Benchmark `split + silu + mul` fusion #2921

Priya2698 · 2024-09-09T18:14:52Z

The fusion definition corresponds to:

def split_silu(xy): 
    x, y = torch.chunk(inputs[0], 2, -1)
    return torch.nn.functional.silu(x) * y

The definitions are obtained from Thunder.

naoyam · 2024-09-09T21:16:54Z

benchmarks/python/test_split_silu_fwd.py

+def split_silu_fwd_fusion(fd: FusionDefinition, dtype: DataType, size: tuple):
+    T0 = fd.define_tensor(
+        shape=[-1, -1],
+        contiguity=[True, True],
+        dtype=dtype,
+        is_cpu=False,
+        stride_order=[1, 0],
+    )
+    S0, S1 = size
+    T1 = fd.ops.slice(
+        T0, start_indices=[0, 0], end_indices=[S0, S1 // 2], strides=[1, 1]
+    )
+    T2 = fd.ops.slice(
+        T0, start_indices=[0, S1 // 2], end_indices=[S0, S1], strides=[1, 1]
+    )
+    if dtype in PROMOTE_DTYPES:
+        T1 = fd.ops.cast(T1, dtype=DataType.Float)
+        T2 = fd.ops.cast(T2, dtype=DataType.Float)
+    T3 = fd.ops.neg(T1)
+    T4 = fd.ops.exp(T3)
+    S5 = fd.define_scalar(1.00000, dtype=DataType.Double)
+    T6 = fd.ops.add(S5, T4)
+    T7 = fd.ops.reciprocal(T6)
+    T8 = fd.ops.mul(T1, T7)
+    T9 = fd.ops.mul(T8, T2)
+    if dtype in PROMOTE_DTYPES:
+        T9 = fd.ops.cast(T9, dtype=dtype)
+    fd.add_output(T9)


@IvanYashchuk Could you confirm if this matches with the case you're looking at?

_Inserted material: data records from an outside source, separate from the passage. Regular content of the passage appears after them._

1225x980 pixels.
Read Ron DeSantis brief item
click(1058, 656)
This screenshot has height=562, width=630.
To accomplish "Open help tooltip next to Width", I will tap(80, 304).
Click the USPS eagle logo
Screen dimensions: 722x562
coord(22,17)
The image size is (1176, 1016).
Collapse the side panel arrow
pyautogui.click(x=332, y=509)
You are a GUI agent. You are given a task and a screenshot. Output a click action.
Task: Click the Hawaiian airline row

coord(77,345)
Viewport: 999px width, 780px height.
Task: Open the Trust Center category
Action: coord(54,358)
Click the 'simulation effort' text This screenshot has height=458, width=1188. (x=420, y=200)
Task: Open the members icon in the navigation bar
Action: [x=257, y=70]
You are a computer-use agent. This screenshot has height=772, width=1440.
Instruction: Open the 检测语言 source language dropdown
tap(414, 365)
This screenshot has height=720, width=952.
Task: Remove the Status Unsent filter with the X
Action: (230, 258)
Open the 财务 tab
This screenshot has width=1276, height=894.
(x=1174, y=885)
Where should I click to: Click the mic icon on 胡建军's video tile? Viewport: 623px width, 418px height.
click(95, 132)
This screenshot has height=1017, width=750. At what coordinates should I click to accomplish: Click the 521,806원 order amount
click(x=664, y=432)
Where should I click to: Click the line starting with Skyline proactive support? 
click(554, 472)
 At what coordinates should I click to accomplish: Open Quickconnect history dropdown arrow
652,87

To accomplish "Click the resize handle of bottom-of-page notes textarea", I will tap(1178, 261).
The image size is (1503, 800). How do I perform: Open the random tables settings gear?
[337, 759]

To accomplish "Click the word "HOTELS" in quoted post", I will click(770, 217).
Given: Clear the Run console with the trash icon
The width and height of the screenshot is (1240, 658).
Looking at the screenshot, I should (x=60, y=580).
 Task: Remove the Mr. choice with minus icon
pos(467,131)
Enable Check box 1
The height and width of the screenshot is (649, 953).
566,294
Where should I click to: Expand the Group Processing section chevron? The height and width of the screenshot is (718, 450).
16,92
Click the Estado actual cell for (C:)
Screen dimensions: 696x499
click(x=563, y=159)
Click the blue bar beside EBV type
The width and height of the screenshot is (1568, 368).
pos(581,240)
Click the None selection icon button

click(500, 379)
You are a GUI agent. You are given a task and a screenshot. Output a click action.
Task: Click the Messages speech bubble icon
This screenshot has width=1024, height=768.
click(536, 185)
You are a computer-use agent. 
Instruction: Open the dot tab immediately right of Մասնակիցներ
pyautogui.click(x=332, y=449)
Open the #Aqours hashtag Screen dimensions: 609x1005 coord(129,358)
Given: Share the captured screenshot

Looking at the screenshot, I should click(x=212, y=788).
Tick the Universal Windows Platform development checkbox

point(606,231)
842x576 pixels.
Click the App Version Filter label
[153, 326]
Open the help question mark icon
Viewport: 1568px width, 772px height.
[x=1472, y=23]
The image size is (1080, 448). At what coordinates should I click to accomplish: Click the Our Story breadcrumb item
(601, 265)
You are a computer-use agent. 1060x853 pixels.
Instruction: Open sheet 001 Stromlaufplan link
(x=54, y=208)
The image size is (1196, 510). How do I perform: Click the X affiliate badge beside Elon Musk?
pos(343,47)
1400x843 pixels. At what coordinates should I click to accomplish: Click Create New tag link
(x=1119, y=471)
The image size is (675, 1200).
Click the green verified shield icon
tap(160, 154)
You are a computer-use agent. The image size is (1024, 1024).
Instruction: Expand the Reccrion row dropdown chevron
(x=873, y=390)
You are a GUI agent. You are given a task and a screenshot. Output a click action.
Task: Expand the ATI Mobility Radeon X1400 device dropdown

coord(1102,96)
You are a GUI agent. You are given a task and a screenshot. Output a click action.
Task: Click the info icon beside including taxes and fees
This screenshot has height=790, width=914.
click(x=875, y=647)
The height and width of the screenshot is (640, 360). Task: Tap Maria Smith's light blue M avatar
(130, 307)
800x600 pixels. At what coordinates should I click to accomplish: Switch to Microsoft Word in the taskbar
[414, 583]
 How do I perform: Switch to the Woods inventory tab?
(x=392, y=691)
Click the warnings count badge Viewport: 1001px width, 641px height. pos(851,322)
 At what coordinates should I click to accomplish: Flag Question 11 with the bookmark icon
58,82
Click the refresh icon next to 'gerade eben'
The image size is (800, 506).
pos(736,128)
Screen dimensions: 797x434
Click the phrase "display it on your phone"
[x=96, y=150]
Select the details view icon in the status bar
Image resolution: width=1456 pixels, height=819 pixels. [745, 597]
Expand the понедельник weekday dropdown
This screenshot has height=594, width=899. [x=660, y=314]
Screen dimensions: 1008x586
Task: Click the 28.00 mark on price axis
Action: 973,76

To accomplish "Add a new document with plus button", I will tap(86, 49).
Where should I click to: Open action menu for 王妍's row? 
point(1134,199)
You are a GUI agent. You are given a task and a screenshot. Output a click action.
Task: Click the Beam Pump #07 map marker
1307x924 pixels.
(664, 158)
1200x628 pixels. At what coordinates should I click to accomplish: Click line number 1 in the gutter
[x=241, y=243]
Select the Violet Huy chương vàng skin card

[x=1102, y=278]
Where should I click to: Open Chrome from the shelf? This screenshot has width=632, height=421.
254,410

Yes, the forward definition matches the case I was looking at.

naoyam · 2024-09-09T21:17:10Z

benchmarks/python/test_split_silu_bwd.py

+def split_silu_bwd_fusion(fd: FusionDefinition, dtype: DataType, size: tuple):
+    T0 = fd.define_tensor(
+        shape=[-1, -1],
+        contiguity=[True, True],
+        dtype=dtype,
+        is_cpu=False,
+        stride_order=[1, 0],
+    )
+    T1 = fd.define_tensor(
+        shape=[-1, -1],
+        contiguity=[True, True],
+        dtype=dtype,
+        is_cpu=False,
+        stride_order=[1, 0],
+    )
+    S0, S1 = size
+    T2 = fd.ops.slice(
+        T0, start_indices=[0, 0], end_indices=[S0, S1 // 2], strides=[1, 1]
+    )
+    T3 = fd.ops.slice(
+        T0, start_indices=[0, S1 // 2], end_indices=[S0, S1], strides=[1, 1]
+    )
+
+    if dtype in PROMOTE_DTYPES:
+        T1 = fd.ops.cast(T1, dtype=DataType.Float)
+        T2 = fd.ops.cast(T2, dtype=DataType.Float)
+        T3 = fd.ops.cast(T3, dtype=DataType.Float)
+
+    T4 = fd.ops.neg(T2)
+    T5 = fd.ops.exp(T4)
+    S6 = fd.define_scalar(1.00000, dtype=DataType.Double)
+    T7 = fd.ops.add(S6, T5)
+    T8 = fd.ops.reciprocal(T7)
+    T9 = fd.ops.mul(T2, T8)
+    T10 = fd.ops.mul(T3, T1)
+    T11 = fd.ops.mul(T9, T1)
+    T12 = fd.ops.mul(T8, T10)
+    T13 = fd.ops.mul(T2, T10)
+    T14 = fd.ops.neg(T13)
+    T15 = fd.ops.mul(T14, T8)
+    T16 = fd.ops.mul(T15, T8)
+    T17 = fd.ops.mul(T16, T5)
+    T18 = fd.ops.neg(T17)
+    T19 = fd.ops.add(T12, T18)
+    S20 = fd.define_scalar(0.00000, dtype=DataType.Double)
+    T21 = fd.ops.pad(T11, [S1 // 2, 0, 0, 0], S20)
+    S22 = fd.define_scalar(0.00000, dtype=DataType.Double)
+    T23 = fd.ops.pad(T19, [0, S1 // 2, 0, 0], S22)
+    T24 = fd.ops.add(T21, T23)
+    if dtype in PROMOTE_DTYPES:
+        T24 = fd.ops.cast(T24, dtype=dtype)
+    fd.add_output(T24)


@IvanYashchuk Could you confirm if this matches with the case you're looking at?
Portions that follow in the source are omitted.